CrateDB manages geospatial data by providing native support for geographic data types, such as points, lines, and polygons. It allows users to store, query, and analyze geospatial data efficiently, leveraging SQL for easy querying. CrateDB supports geospatial indexing, enabling fast lookups and proximity searches. It also integrates with common geospatial standards like GeoJSON, making it compatible with a wide range of applications. Additionally, CrateDB’s scalability ensures that it can handle large datasets, making it suitable for real-time geospatial analytics across industries such as logistics, IoT, and smart city initiatives.
PostGIS is a mature and feature-rich spatial extension for PostgreSQL with broader geometry type support and more advanced spatial analysis functions, including topology, raster data, and coordinate system transformations that CrateDB does not currently support.
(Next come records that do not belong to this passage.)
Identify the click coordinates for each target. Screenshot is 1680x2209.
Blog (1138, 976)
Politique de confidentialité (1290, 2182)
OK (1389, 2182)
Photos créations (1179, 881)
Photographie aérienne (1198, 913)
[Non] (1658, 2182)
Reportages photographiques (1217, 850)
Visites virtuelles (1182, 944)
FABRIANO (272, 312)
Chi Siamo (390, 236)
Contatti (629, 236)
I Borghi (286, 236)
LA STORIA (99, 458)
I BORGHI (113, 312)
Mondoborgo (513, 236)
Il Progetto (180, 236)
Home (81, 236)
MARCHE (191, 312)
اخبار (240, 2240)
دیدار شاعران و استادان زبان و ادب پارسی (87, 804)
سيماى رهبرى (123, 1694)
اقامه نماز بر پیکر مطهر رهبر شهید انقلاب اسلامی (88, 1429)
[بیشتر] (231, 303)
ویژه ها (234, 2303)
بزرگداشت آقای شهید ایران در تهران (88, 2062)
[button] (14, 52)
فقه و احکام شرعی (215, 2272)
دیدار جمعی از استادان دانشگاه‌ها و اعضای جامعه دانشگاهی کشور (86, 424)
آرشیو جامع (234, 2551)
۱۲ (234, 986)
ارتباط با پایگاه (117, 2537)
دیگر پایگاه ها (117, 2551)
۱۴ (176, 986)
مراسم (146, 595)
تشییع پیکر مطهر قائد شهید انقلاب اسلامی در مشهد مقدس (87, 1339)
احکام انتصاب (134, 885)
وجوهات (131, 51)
For teams running complex spatial analysis on moderate data volumes where PostgreSQL is already the operational database, PostGIS is a strong and well-established choice.
CrateDB's geospatial capabilities are more focused: distance, containment, and intersection queries. But they run in a distributed engine designed for high-volume ingestion and real-time analytics at scale.
Teams ingesting millions of location events per second and running analytical queries across billions of rows alongside structured and semi-structured data will find CrateDB significantly simpler to operate at that scale than PostGIS on a single-node PostgreSQL instance.
The choice depends on the workload. If advanced spatial analysis is the primary requirement, PostGIS. If high-volume geospatial ingestion combined with real-time analytics is the requirement, CrateDB.